The issue here is that only twitter knows who they count as a mDAU. So there could be a lot of bots that are simply not included in their counts.


Well, it depends on what is in the firehose. What twitter really knows that you can't just see, is how (with what client) users are logging in and whether their ad tracker URLs are being triggered (i.e. the user really did result in an ad impression).
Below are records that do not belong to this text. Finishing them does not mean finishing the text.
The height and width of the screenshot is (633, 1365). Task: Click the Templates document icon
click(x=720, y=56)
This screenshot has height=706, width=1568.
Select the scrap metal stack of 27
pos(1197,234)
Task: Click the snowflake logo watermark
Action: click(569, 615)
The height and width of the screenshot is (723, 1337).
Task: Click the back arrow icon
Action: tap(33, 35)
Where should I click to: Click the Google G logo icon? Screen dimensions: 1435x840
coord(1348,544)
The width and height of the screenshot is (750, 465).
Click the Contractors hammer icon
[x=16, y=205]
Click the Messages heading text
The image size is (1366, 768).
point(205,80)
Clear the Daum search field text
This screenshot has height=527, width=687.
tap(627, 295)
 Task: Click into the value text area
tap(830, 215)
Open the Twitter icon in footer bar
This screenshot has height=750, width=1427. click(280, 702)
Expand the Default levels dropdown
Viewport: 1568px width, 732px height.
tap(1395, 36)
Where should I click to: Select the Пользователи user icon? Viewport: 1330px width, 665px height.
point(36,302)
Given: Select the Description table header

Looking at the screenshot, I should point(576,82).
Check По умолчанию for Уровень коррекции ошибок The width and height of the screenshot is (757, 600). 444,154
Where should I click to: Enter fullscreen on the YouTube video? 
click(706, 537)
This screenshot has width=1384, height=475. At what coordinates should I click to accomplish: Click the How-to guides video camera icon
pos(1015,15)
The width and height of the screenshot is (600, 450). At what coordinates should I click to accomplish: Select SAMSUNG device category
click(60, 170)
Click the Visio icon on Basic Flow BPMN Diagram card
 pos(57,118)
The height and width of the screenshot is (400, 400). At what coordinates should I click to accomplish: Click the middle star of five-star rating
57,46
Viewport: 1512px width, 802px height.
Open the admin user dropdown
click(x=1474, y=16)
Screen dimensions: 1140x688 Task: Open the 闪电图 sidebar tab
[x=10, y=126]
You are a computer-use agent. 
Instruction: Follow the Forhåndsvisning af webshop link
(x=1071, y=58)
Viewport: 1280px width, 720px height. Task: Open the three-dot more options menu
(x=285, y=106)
If Musk can determine that directly or indirectly from the firehose then he could say "here's how I calculated it and it's 9%" or something, I guess.


Using entirely made up nunbers, I think the situation is something like:

* Firehose shows 800m accounts were active yesterday

* Using data from the firehose (user agents, IP addresses, behaviour analysis, etc.) you can flag 500m of those accounts as fake, spam, bots, etc., leaving 300m

* Twitter then uses their experience, intuition, business judgement, etc., to apply an additional adjustment to those numbers, reduces them by 25%, and announces a mDAU of 225m

* Musk calls foul, and says they should have used a bigger discount, because a lot of that 225m are still fake or spam accounts

* Twitter says no, they're pretty sure it's like 11m of that 225m at most

In this hypothetical, the firehose data isn't helpful, because it's just one of the inputs, and not the one that's in dispute. Musk isn't arguing about whether there were 800m (or whatever) total active accounts, or 300m seemingly real accounts, but over whether 25% was a good guess for how many fake accounts were hidden in that seemingly real accounts.


The big issue with this is as far as I am aware the fire hose will only give information about active users, which likely leaves a big number of passive users out of the calculations


Ah yes, I should have clarified I was assuming that the firehose even has the needed data; I don't think it's clear that it does.


The way I see it, the bot question isn't about "bots on Twitter", it's about "bots, spam, and insincere people on Twitter that annoy Elon Musk". That is, Elon does not enjoy the flood of spam that he has to interact with. His experience as a user of Twitter is poor.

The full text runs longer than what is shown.